The other day, the supervisor of the Raleigh District of the North Carolina Conference of the United Methodist Church posted a link on Facebook touting a church marketing plan from the United Methodist Church. Is it wrong that every time I say “church marketing”, I throw up in my mouth just a little bit? According to the site, church marketing (gag) “is the process of the church identifying and meeting or contributing to the spiritual, community (sense of belonging) and service needs of its neighbors and surrounding neighborhood.” I can see it now, more committees that do nothing, more meetings that go nowhere and more ministries that don’t minister to anyone. This is nothing but more goddamned navel-gazing to avoid the real task at hand: going out into the community and doing kingdom work. And, if you didn’t pick it up from that last sentence, I’m sick of it.
The definition in the first paragraph talks about “the process of the church identifying and meeting or contributing” to the needs of our neighbors. Then, they have you filling out reports and doing “homework”. Hell, you’re over halfway through the process before the community is even considered. When they are, it’s through surveys and meetings. The meetings sound a little like the town hall forum politicians are so fond of, but with a difference: the town isn’t invited. No, according to the plan, you should invite the chamber of commerce, other churches, business and government leaders. Then, at the bottom of the list, they have non-profit and social service agencies, arts programs, medical clinics and social organizations. What’s missing, though, are the people who actually need the help, although, they do list groups and organizations that are least familiar with the issues. The survey plan is no better. Look at these options they give on how to conduct it:
- You to set up in public places and offer a prize or gift certificate for filling out the survey
- Send out blanket emails, mass mailings or (I love this one) to use door hangers with a simple survey to be filled out and returned.
- Go hang out in various places in the community and “be intentional about asking questions to a few people around you. ‘Hey, my friend is looking for a church and mentioned XYZ church. Do you know anything about it?” That bit in quotation marks is a direct quote from the website. Am I the only one who sees anything wrong with it? I think it’s duplicitous, manipulative and sneaky. Basically, this is a church telling it’s members to lie people. Which is, I suppose, to be expected when we start trying to run the church like a business.

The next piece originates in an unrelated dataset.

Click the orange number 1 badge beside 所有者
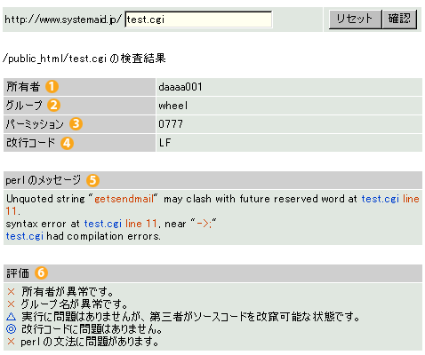This screenshot has height=355, width=425. coord(52,87)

This thing is supposed to help you figure out how to best use your churches resources and specific gifts to serve the community and that’s a good thing, one don’t have a problem with at all. For me, the problems lie other places. Such as, you aren’t going to figure a damn thing the community needs until you go out and ask them. Filling out demographic reports, coming up with mission and vision statements and setting up new member focus groups will only get in the way of that. What’s needed is for the church to get up off its ass, go out into those shitty, sketchy neighborhoods and ask those poor, scary brown/black/white people who make us incredibly uncomfortable what we can do to make their life better. Then, we need to do it. And, I can almost guarantee you that the surveys and meetings are going to be done in places where the people conducting them feel safe. In other words, they’ll be in nice neighborhoods, at nice shopping centers and various other nice places. And, they won’t be reaching the people we need to hear from. But, they will be reaching the people we want to hear from; those just like us. And, hey, it doesn’t hurt that they have some spare cash to toss in the plate on Sunday.

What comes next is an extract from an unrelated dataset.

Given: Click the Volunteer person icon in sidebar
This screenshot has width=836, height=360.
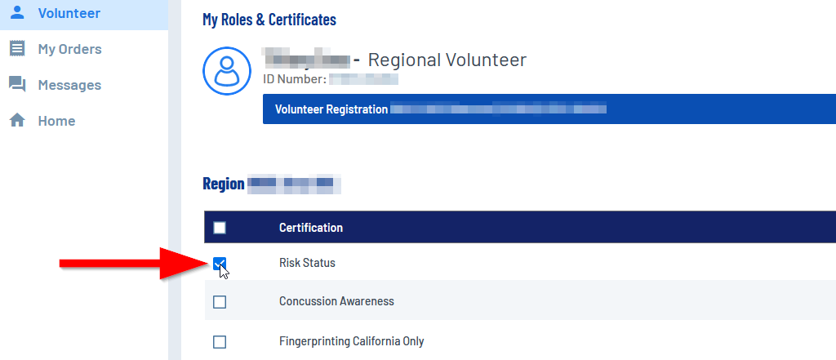Looking at the screenshot, I should 17,13.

I don’t think this is really about serving the community at all; it’s about membership. Like most mainstream churches, membership in the UMC is on the decline, which means less money in the plate. And, goodness knows we can’t have that. Unfortunately, membership drives are, like fund-raising events, church clean up days, something people avoid like the plague. So, instead of calling this turd what it really is they try to polish and make it pretty by cloaking it in evangelism and outreach. But, guess what? No matter how hard you rub or how much polish you use, at the end of the day, it’s still a turd. And, it stinks.